The rural population covers about 66% of India’s total population, according to the World Bank. Karnataka covers around 4.5% of the rural population in India, according to the 2011 data provided by Reserve Bank of India (RBI). The people in the rural areas do not know about the financial schemes as they do not have easy access to the banks or ATMs . They also lack knowledge about the digital payment apps and online banking facilities. India is one of the lowest in the human to ATM ratio among the BRICS (Brazil, Russia, India, China and South Africa) nations. The lack of banks and ATMs are causing a major problems for the people in the Sandur Taluk in the Belary District of North Karnataka.
Sandur Taluk is famous for its Iron ore mining and the Kumaraswamy temple and has a population of around 2.5 lakh people with around 87 villages. According to the data provided by the Karnataka Gramin Bank, Sandur Branch, they have opened only 11,275 total number of accounts under the Pradhan Mantri Jan Dhan Yojna (PMJDY) scheme since 2014, when the scheme was launched.
Kumaraswamy, a textile businessman in Taranagar village said, “I don’t have cash to pay to my employees sometimes. When I need urgent cash, the ATM is either closed or it charges twenty-six rupees from the bank account even if we want the bank statement. When I have to transfer money urgently post banking hours, I have no other option but to keep my manufacturers wait. This bank which is there in the village does not have its own ATM here.” He also added that sometimes the long wait for money transfer causes losses due to delay in production.
Rangarajan, an IT engineer from Taranagar explained the reason for the people for not using the UPI payment apps. He said, “People don’t know about GooglePay and PhonePe and they don’t know how to use them either. They think that money will be transacted from their account without their knowledge and they will lose money. We need more awareness about PMJDY also in the village.” Some of them don’t even have bank accounts, he added.
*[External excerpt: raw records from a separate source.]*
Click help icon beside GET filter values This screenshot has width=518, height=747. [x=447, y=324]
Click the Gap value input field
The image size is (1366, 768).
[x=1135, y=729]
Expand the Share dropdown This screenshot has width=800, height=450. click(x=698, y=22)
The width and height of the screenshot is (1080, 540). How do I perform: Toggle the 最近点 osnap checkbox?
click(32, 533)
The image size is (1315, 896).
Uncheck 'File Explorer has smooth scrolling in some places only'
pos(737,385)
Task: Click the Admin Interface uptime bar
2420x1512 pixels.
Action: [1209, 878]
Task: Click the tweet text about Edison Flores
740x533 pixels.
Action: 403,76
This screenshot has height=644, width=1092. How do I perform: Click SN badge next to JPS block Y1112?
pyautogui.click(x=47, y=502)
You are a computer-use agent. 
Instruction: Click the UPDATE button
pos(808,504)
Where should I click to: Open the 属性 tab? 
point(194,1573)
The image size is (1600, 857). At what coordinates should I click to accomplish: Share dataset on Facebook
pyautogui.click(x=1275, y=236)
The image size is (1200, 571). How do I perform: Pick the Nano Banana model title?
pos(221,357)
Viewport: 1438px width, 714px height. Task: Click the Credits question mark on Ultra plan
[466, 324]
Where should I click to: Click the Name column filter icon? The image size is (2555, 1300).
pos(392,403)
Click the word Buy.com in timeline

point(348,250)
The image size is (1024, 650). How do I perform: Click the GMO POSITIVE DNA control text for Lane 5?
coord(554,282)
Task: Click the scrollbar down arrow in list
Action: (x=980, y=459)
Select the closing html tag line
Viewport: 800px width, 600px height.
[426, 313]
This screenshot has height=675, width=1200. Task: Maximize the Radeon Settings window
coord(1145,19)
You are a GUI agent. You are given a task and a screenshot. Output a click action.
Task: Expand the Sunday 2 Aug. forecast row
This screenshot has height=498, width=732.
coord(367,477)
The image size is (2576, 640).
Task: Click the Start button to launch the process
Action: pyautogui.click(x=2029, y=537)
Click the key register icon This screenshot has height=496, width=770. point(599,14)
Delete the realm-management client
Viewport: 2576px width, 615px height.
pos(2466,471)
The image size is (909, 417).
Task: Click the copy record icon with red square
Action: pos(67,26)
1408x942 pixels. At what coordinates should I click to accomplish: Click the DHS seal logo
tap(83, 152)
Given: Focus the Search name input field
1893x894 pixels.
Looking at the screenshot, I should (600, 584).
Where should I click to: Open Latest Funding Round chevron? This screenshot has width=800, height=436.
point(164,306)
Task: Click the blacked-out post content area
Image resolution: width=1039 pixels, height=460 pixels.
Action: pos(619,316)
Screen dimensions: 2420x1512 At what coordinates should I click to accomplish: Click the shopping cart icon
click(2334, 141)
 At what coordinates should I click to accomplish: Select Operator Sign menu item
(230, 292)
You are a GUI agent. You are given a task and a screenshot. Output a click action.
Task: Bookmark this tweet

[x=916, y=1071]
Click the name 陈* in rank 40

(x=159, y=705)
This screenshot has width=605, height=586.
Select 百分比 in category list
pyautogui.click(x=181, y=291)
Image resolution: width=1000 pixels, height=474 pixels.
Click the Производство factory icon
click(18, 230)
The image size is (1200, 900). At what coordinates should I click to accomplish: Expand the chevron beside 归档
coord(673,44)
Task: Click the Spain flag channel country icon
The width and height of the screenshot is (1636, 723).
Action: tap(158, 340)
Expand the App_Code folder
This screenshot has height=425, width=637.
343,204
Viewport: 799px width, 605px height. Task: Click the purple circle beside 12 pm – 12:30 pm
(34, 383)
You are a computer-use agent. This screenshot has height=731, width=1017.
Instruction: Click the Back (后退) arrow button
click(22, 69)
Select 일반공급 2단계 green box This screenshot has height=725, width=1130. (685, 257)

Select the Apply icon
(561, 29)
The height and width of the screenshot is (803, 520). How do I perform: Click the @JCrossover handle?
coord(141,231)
According to the data provided by the Karnataka Gramin Bank, Taranagar branch, 1,391 accounts amounting to 53 lakhs have been opened under the PMJDY scheme since 2014. Balu Mahendra Nayak, bank manager of Karnataka Gramin Bank, Taranagar said, “We are making efforts to make the people aware about the government schemes and other schemes related to banking by the Government.”
Sandur is also famous for its traditional lambani embroidery by the Sandur Kushala Kala Kendra which is recognized by the United Nations Educational, Scientific and Cultural Organization (UNSECO). They manufacture and sell hand loom and handicraft products. The artisans earn Rs. 100 per day and work from 10:30 am to 5:00 pm. Their embroideries have received National Awards for handicrafts. Praveen, the marketing head of the organization said, “The business is running at losses due to the dip in sale of hand loom and handicraft products and the artisans are forced to quit jobs and work in other sectors for a living.”
Paru Bai, a lambani woman who owns a general store said, “They don’t pay much. Rs. 100 per day cannot feed a family of three. I had to quit my job because I am the only one earning in the family. They give basic groceries which can feed just one person and that’s not enough. Now that I own this general store, I am able to feed my children.” Anand S, President of the Salem Textile Manufacturers and Exporters Association said, “The traditional embroidery makes profit only if it is sold by a big brand. Its because of the consumer behavior, people like costly things.”